Extracted information:
:::
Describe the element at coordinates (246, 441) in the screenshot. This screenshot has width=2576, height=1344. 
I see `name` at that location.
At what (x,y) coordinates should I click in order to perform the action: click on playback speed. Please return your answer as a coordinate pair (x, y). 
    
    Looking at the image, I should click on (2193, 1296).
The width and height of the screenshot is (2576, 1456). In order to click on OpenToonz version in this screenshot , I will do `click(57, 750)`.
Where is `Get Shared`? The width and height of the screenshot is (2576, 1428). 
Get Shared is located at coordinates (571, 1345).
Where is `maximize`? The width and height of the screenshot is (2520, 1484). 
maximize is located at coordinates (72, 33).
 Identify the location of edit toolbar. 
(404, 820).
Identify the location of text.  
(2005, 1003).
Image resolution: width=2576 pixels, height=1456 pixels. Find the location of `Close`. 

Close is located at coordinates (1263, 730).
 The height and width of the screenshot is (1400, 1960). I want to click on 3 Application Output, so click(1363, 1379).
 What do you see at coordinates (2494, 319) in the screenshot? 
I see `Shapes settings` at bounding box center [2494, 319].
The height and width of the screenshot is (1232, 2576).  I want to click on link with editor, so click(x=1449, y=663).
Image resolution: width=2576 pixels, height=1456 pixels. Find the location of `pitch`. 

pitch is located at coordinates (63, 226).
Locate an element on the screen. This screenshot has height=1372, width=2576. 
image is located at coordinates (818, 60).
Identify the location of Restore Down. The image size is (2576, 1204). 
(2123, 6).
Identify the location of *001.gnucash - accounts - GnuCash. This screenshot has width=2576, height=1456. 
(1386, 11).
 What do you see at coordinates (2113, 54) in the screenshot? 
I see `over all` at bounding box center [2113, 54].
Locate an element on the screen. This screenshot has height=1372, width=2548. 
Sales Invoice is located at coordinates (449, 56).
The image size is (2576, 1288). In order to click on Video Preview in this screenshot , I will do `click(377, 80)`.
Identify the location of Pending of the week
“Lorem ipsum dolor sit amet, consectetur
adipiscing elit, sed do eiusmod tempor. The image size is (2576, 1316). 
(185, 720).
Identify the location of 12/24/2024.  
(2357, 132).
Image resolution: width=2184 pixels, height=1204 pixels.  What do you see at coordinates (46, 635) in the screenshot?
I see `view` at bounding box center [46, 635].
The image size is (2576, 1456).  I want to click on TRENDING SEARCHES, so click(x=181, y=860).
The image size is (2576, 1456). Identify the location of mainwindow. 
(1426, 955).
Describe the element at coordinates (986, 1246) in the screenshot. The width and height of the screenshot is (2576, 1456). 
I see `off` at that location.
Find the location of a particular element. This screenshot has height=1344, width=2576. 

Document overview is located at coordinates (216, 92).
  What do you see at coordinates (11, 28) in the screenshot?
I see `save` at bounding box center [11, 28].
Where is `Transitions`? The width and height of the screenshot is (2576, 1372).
:::
Task requirements: From the data above, extract every line that contains the string "size". The match is case-sensitive.

Output for this exercise:
Identify the location of Restore Down. The image size is (2576, 1204). 
The image size is (2576, 1288). In order to click on Video Preview in this screenshot , I will do `click(377, 80)`.
adipiscing elit, sed do eiusmod tempor. The image size is (2576, 1316). 
The image size is (2576, 1456).  I want to click on TRENDING SEARCHES, so click(x=181, y=860).
The image size is (2576, 1456). Identify the location of mainwindow. 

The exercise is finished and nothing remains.